Bug#623613: Removing SAN mapping spawn uninterruptible process

Thu Apr 28 12:25:18 UTC 2011

On 04/28/2011 03:51 PM, Laurent Bigonville wrote:
>> Yes. Recently, the flush_on_last_del feature was added. Can you check
>> if that is active by default?
>> (multipath -v3 should show you all the applied options)
> 
> According to redhat doc [0] this is disabled by default.
>

Okay! But I'm not sure what upstream's default is. Can you confirm that
that feature is NOT in use?

> But it seems that when doing:
> 
> echo 1> /sys/block/sdX/device/delete
>

You shouldn't do this. This is not correct.

> to remove the paths with flush_on_last_del enabled, that the mapping is
> not release if there other processes that are were already waiting for
> IO (kpartx and blkid, again in this case)
> 
> multipathd: cc_fleet_otf_test_4_1 Last path deleted, disabling queueing
> multipathd: cc_fleet_otf_test_4_1: map in use
> multipathd: cc_fleet_otf_test_4_1: can't flush
> multipathd: flush_on_last_del in progress
> multipathd: cc_fleet_otf_test_4_1: failed in domap for removal of path
> sda
> 
> I think that this should be reported upstream.
>

If there is pending IO on the map, and if queue_if_no_path is enabled,
you are asking for too much trouble by not releasing the map first.
Just for the check, disable queue_if_no_path and see the behavior on
your box. It will be very different. No hangs.

>>
>>> 2) as soon as the mapping on the san is removed
>>>
>>> all the paths get faulty
>>>
>>> cc_fleet_otf_test_4_1 (3600a0b80004725120000152a4d5cdd9e) dm-0
>>> IBM,1815      FAStT size=500G features='0' hwhandler='1 rdac' wp=rw
>>> |-+- policy='round-robin 0' prio=0 status=active
>>> | |- 0:0:1:1 sdb 8:16 active faulty running
>>> | `- 1:0:1:1 sdd 8:48 active faulty running
>>> `-+- policy='round-robin 0' prio=0 status=enabled
>>>  |- 0:0:0:1 sda 8:0  active faulty running
>>>  `- 1:0:0:1 sdc 8:32 active faulty running
>>>
>>> And /var/log/daemon.log gets spammed with:
>>>
>>> [...]
>>>
>>> so it seems that the status is flipping (the up and ghost paths
>>> seems the same as when the LUN was mapped), is this expected?
>>>
>>>
>>
>> This might be weird.
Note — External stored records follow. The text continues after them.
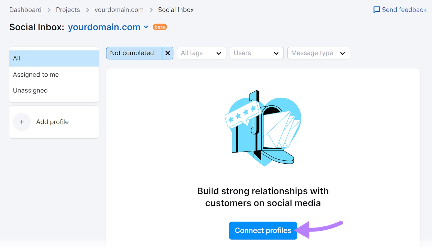The width and height of the screenshot is (432, 251).
Task: Click the yourdomain.com title in the heading
Action: (x=104, y=27)

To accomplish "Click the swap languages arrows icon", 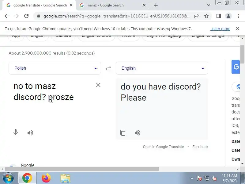I will click(108, 68).
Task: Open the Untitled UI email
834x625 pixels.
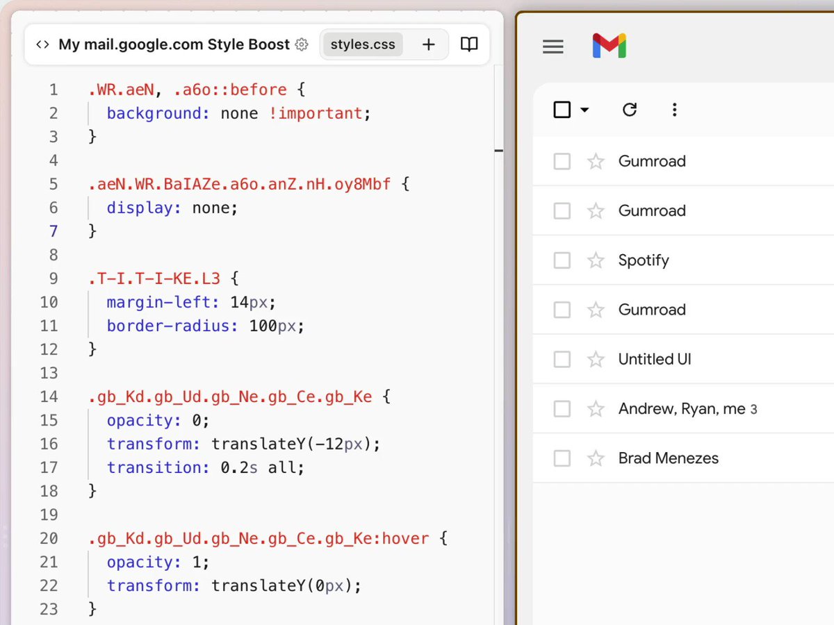Action: click(x=654, y=359)
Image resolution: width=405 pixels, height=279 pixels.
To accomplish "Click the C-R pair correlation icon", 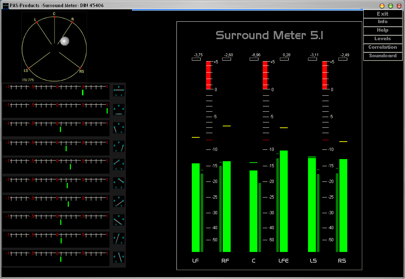I will 119,183.
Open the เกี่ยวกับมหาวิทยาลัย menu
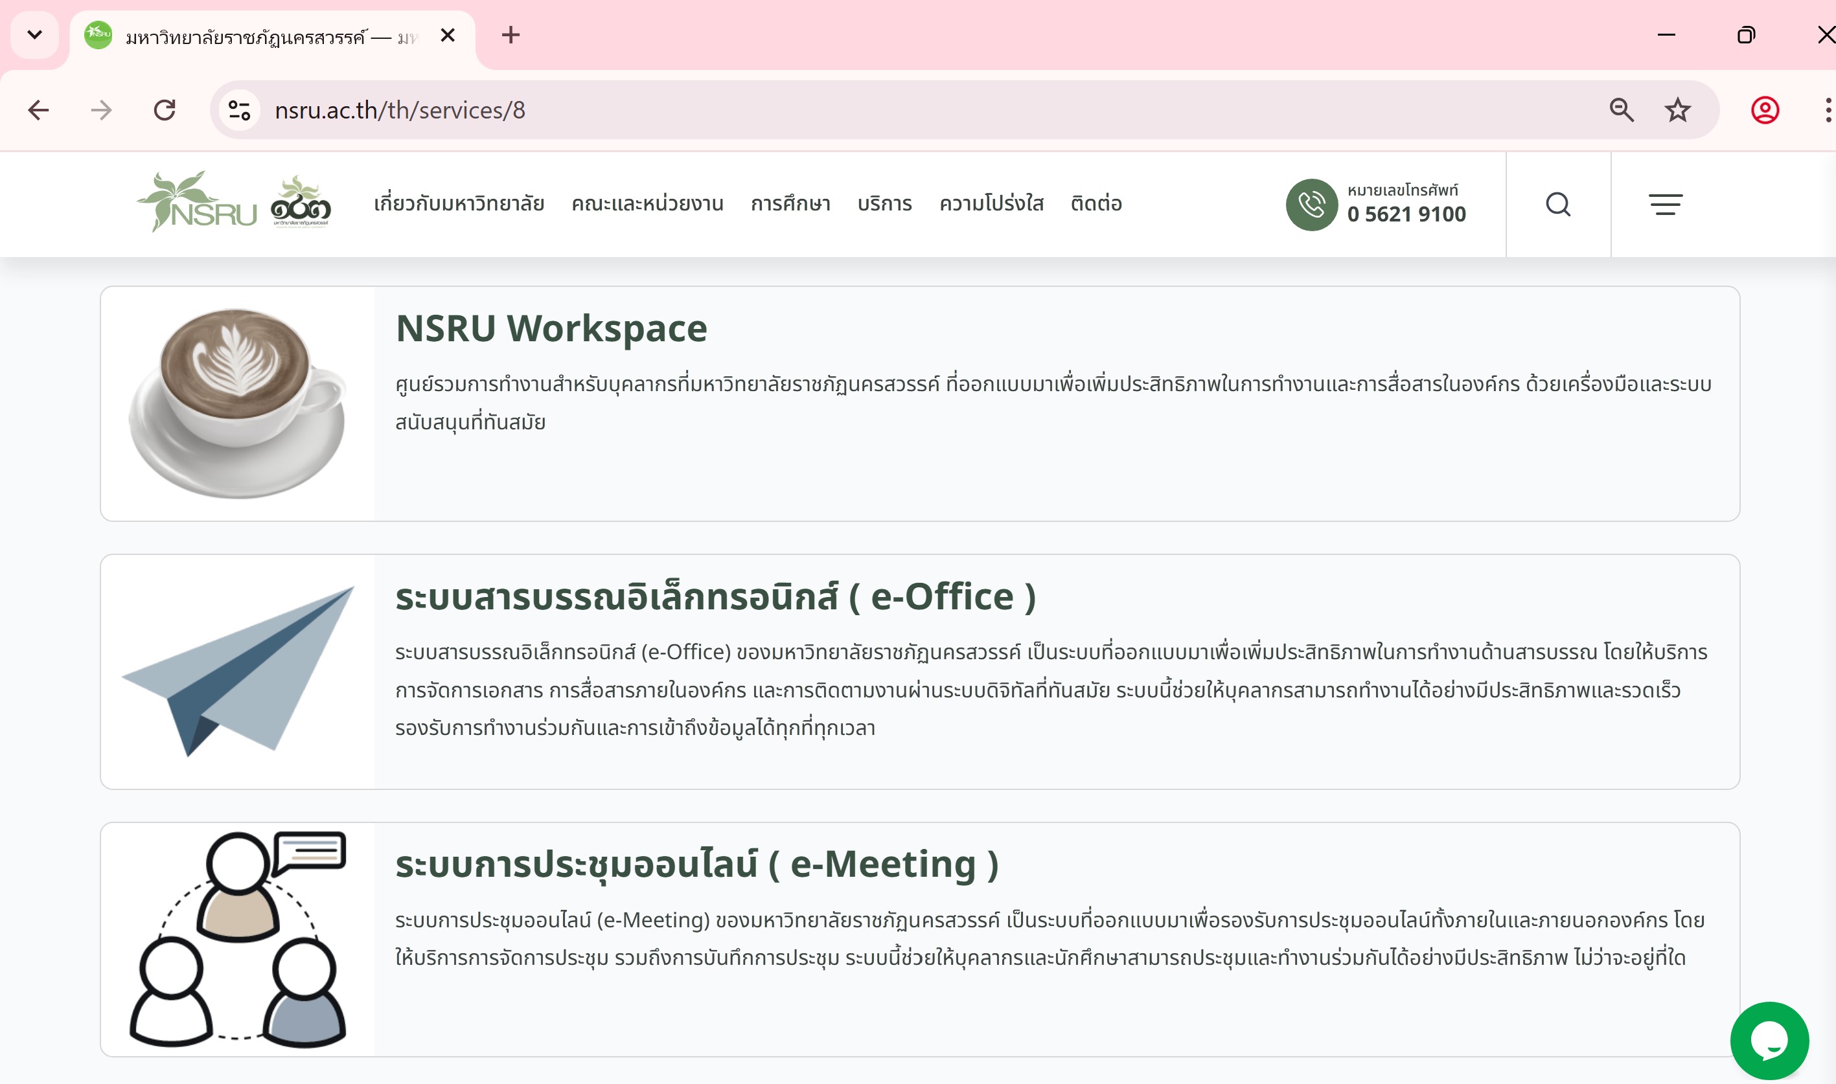The height and width of the screenshot is (1084, 1836). pos(459,204)
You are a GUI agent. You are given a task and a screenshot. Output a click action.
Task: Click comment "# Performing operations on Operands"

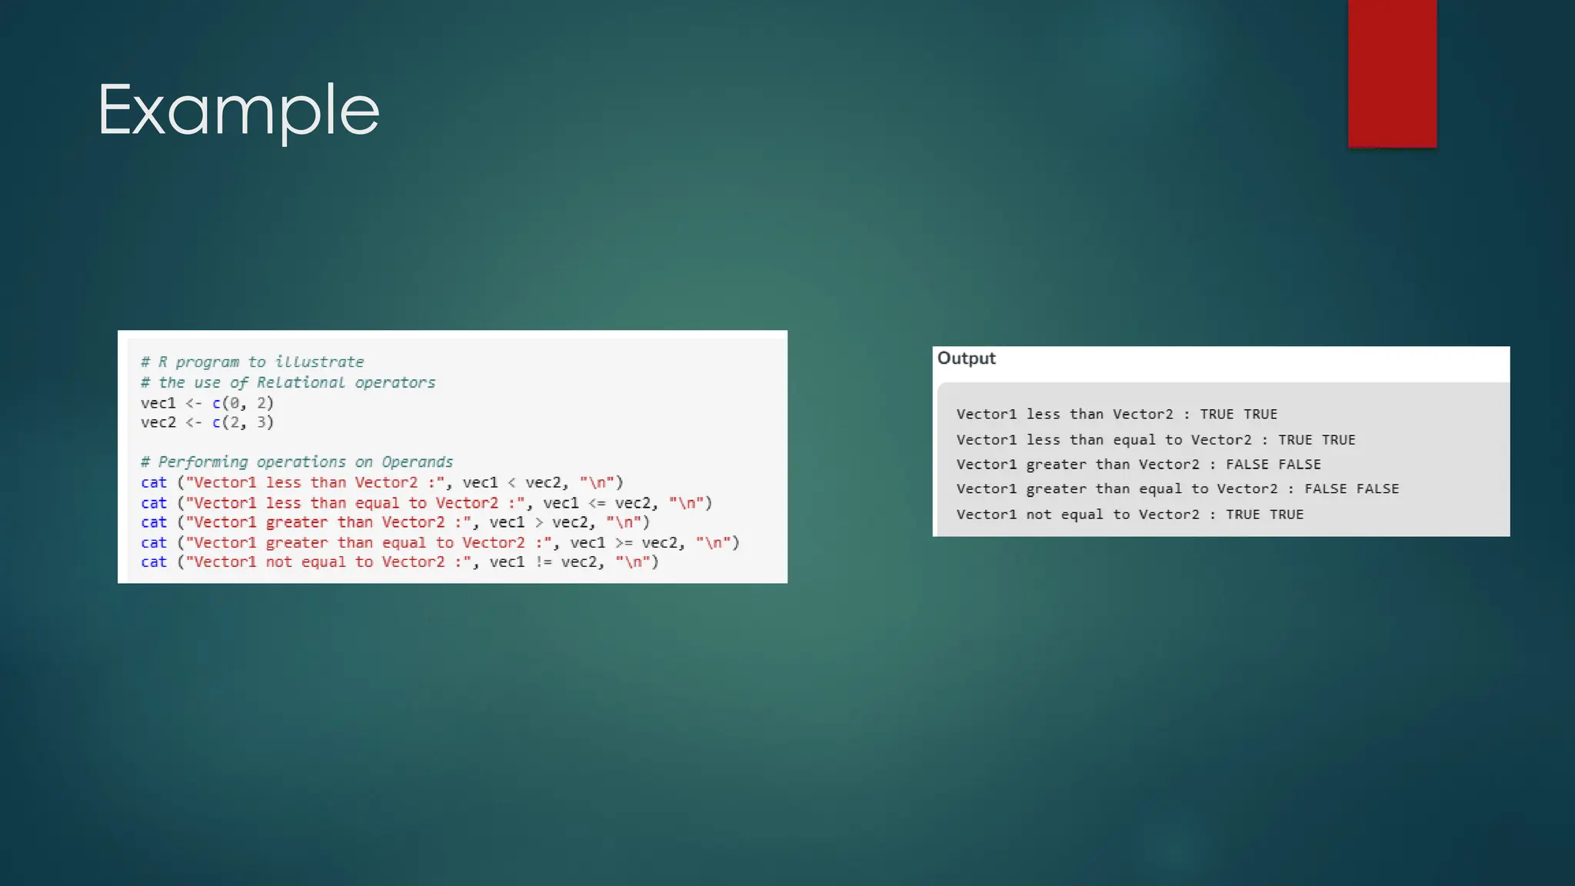(x=297, y=462)
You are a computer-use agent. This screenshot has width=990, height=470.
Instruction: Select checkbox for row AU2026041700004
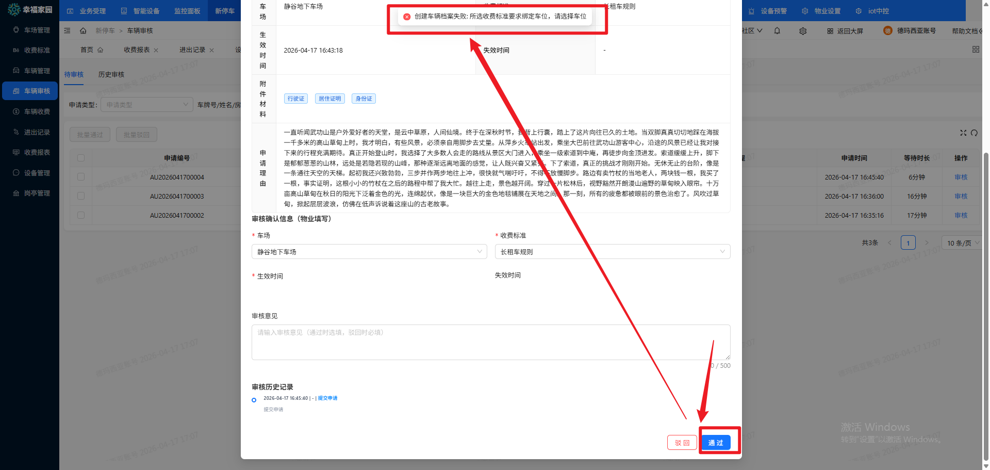click(81, 177)
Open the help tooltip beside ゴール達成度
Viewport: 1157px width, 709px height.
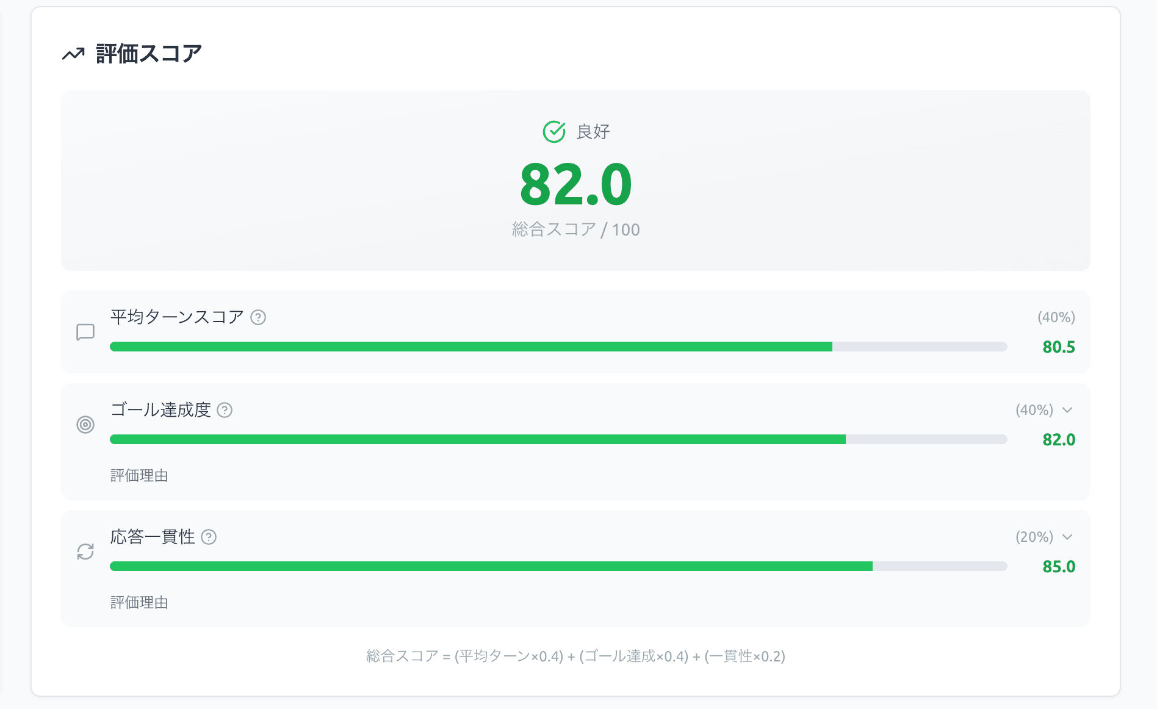tap(226, 410)
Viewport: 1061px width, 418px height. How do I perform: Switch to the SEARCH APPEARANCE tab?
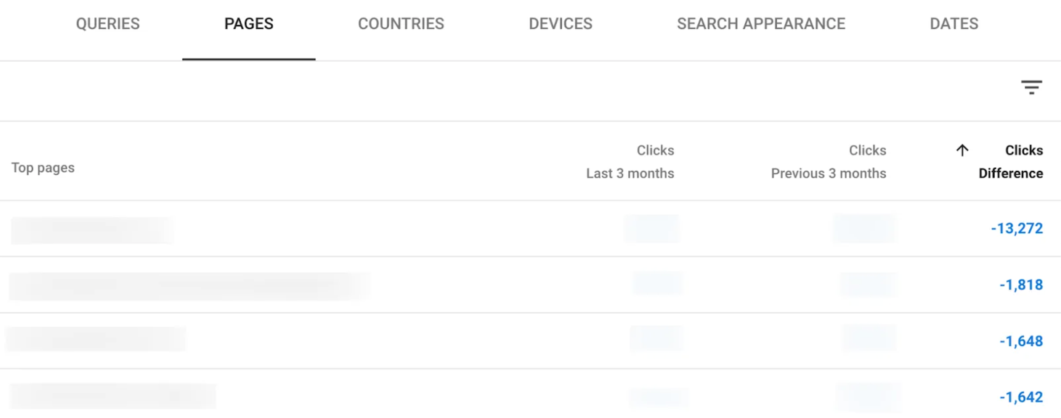click(761, 24)
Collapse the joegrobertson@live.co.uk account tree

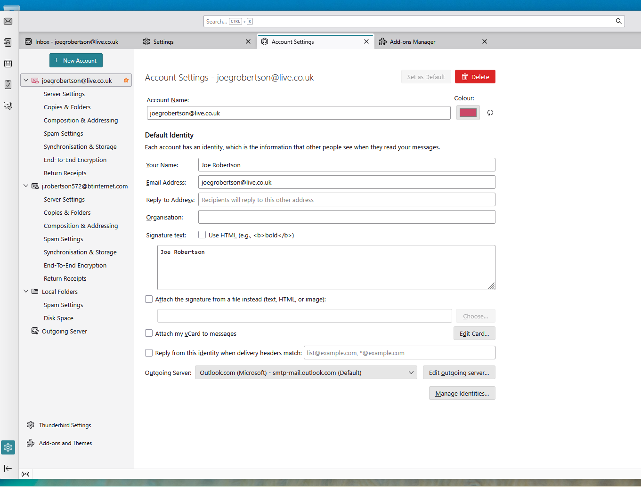[26, 81]
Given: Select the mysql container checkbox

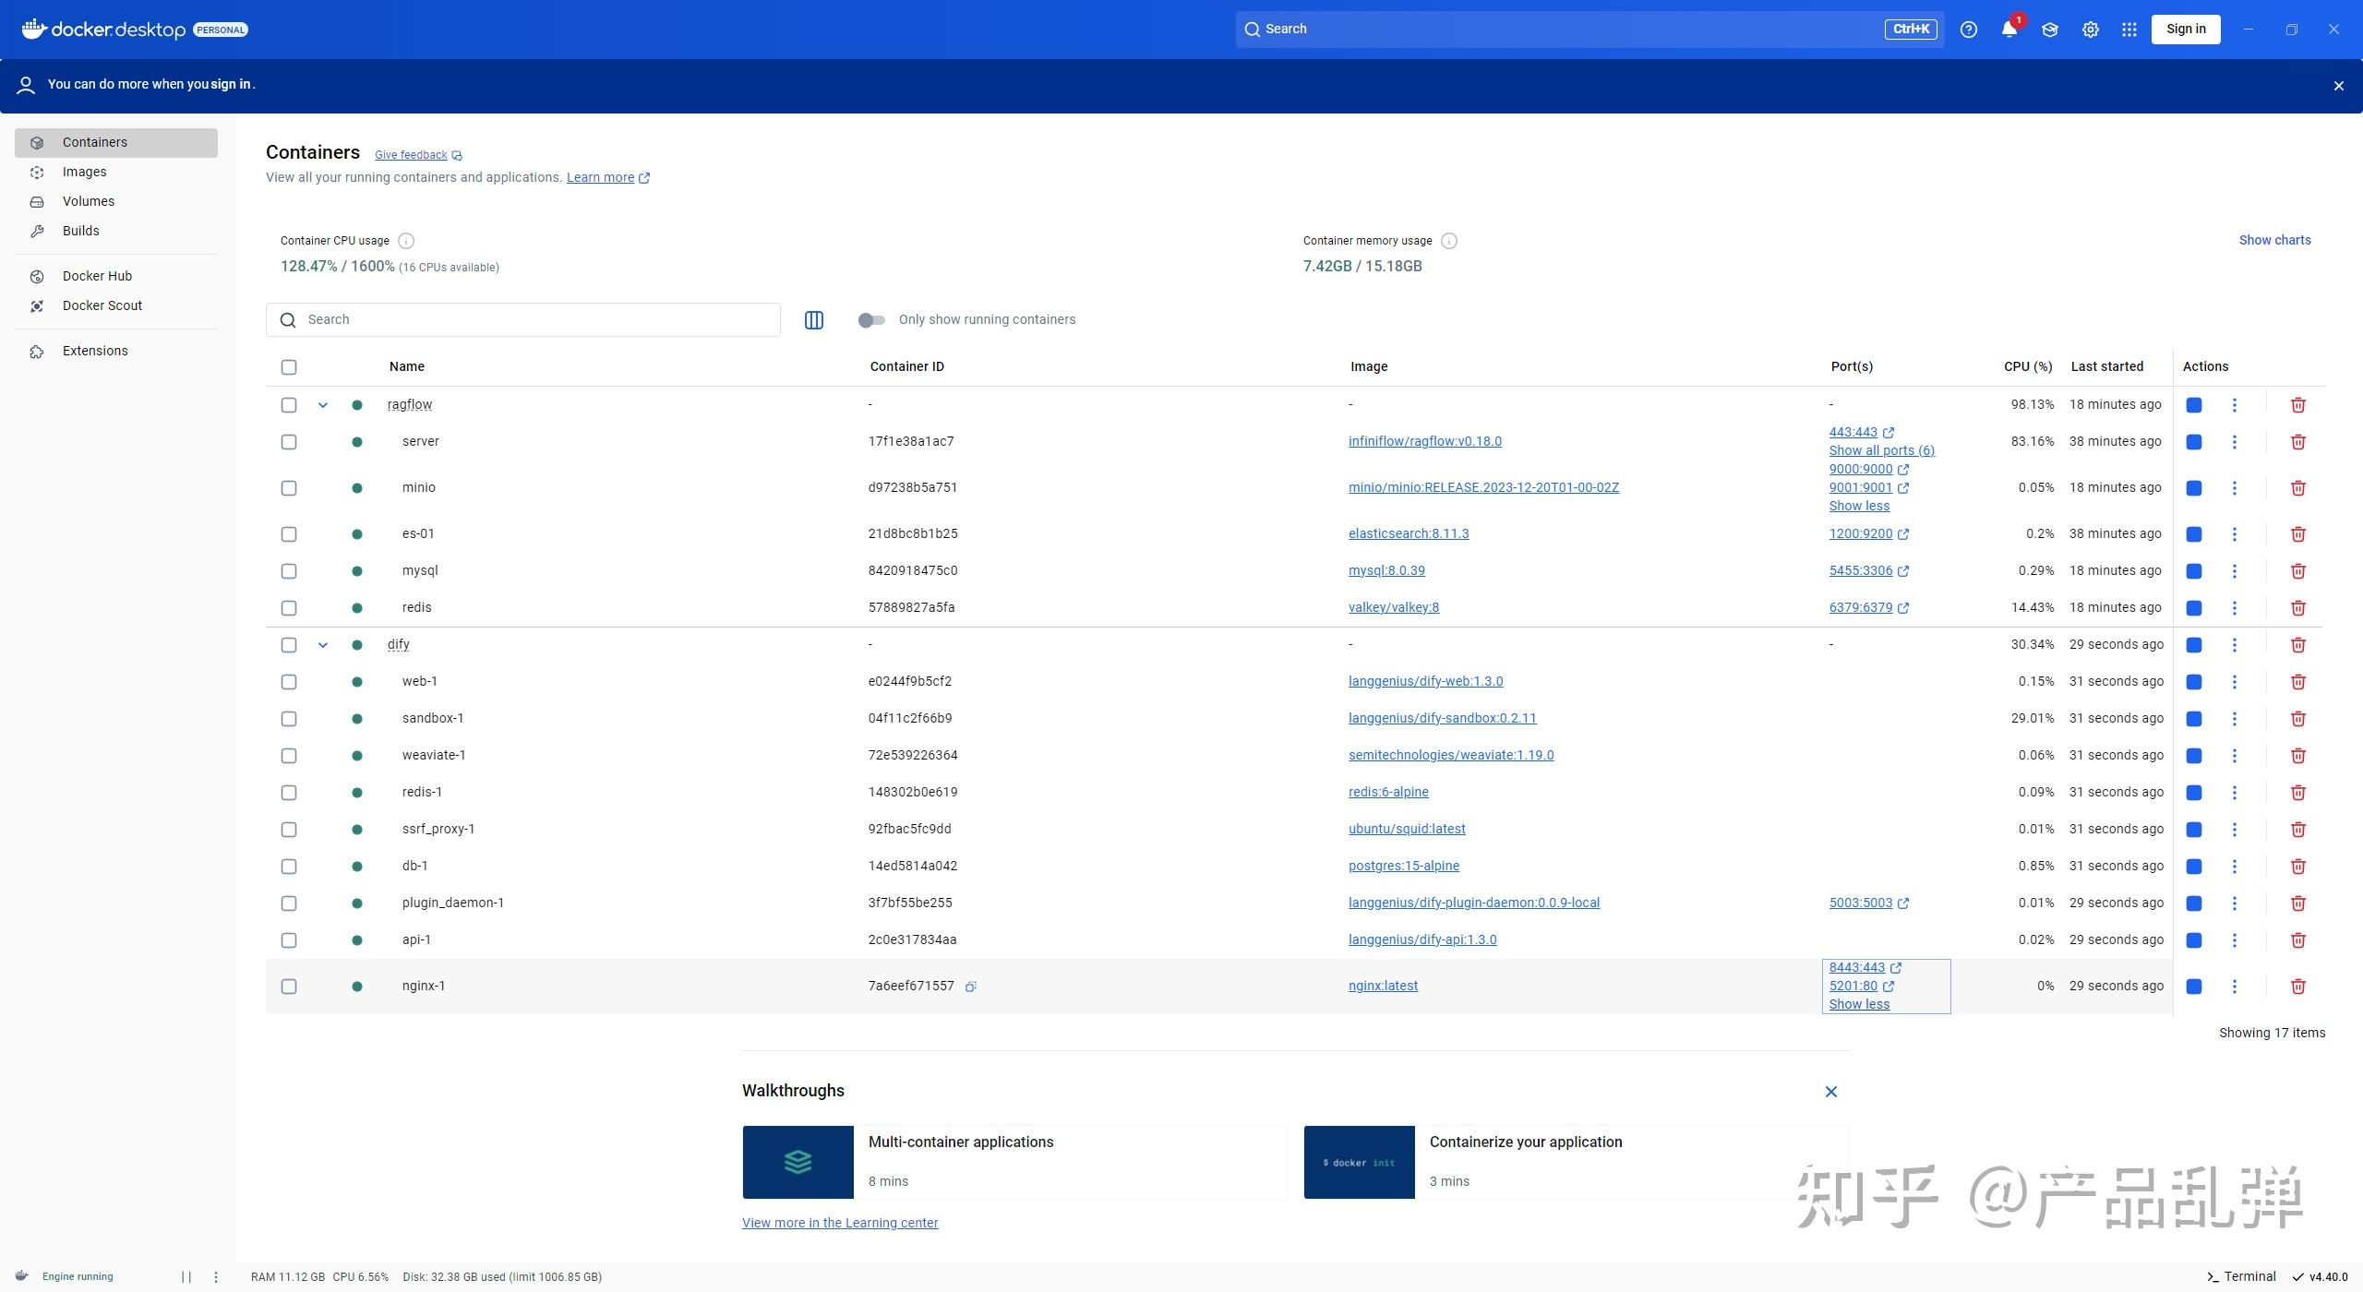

The pathchecker reports that sdd and sdb are up
>> but the overall active paths listed go down to 0.
>> At this point, if you run `multipath -v3`, does the status change to
>> what pathchecker is reporting?
> 
> With the LUN unmapped on the san manager, no, the paths are still
> considered 'faulty'
> 
> But with the version from unstable I get the following entries in the
> logs which look more sensible:
> 
> multipathd: cc_fleet_otf_test_4_1: sdb - rdac checker reports path is down
> multipathd: checker failed path 8:16 in map cc_fleet_otf_test_4_1
> multipathd: cc_fleet_otf_test_4_1: remaining active paths: 3
> multipathd: cc_fleet_otf_test_4_1: sdc - rdac checker reports path is down
> multipathd: checker failed path 8:32 in map cc_fleet_otf_test_4_1
> multipathd: cc_fleet_otf_test_4_1: remaining active paths: 2
> multipathd: cc_fleet_otf_test_4_1: sdd - rdac checker reports path is down
> multipathd: checker failed path 8:48 in map cc_fleet_otf_test_4_1
> multipathd: cc_fleet_otf_test_4_1: remaining active paths: 1
> multipathd: cc_fleet_otf_test_4_1: sde - rdac checker reports path is down
> multipathd: checker failed path 8:64 in map cc_fleet_otf_test_4_1
> multipathd: cc_fleet_otf_test_4_1: remaining active paths: 0
> multipathd: dm-0: add map (uevent)
> multipathd: dm-0: devmap already registered
> multipathd: cc_fleet_otf_test_4_1: sdb - rdac checker reports path is down
> multipathd: cc_fleet_otf_test_4_1: sdc - rdac checker reports path is down
> multipathd: cc_fleet_otf_test_4_1: sdd - rdac checker reports path is down
> multipathd: cc_fleet_otf_test_4_1: sde - rdac checker reports path is down
> [...]
> 
> So this seems fixed in unstable/testing.
>

Unmaps on the target should not be done without the release on the host.
Because for the host, it is not an unmap. It is a sporadic failure and
the host will wait/expect it to be back.

We've done a lot of work on this. And we've concluded that _this_ is the
Right Approach. Just to quote from the Red Hat docs:

====
Procedure 21.1. Ensuring a Clean Device Removal
Close all users of the device and backup device data as needed.
Use umount to unmount any file systems that mounted the device.
Remove the device from any md and LVM volume using it. If the device is
a member of an LVM Volume group, then it may be necessary to move data
off the device using the pvmove command, then use the vgreduce command
to remove the physical volume, and (optionally) pvremove to remove the
LVM metadata from the disk.
If the device uses multipathing, run multipath -l and note all the paths
to the device. Afterwards, remove the multipathed device using multipath
-f device.
Run blockdev –flushbufs device to flush any outstanding I/O to all paths
to the device. This is particularly important for raw devices, where
there is no umount or vgreduce operation to cause an I/O flush.
Remove any reference to the device's path-based name, like /dev/sd,
/dev/disk/by-path or the major:minor number, in applications, scripts,
or utilities on the system. This is important in ensuring that different
devices added in the future will not be mistaken for the current device.
Finally, remove each path to the device from the SCSI subsystem. To do
so, use the command echo 1 > /sys/block/device-name/device/delete where
device-name may be sde, for example.
Another variation of this operation is echo 1 >
/sys/class/scsi_device/h:c:t:l/device/delete, where h is the HBA number,
c is the channel on the HBA, t is the SCSI target ID, and l is the LUN.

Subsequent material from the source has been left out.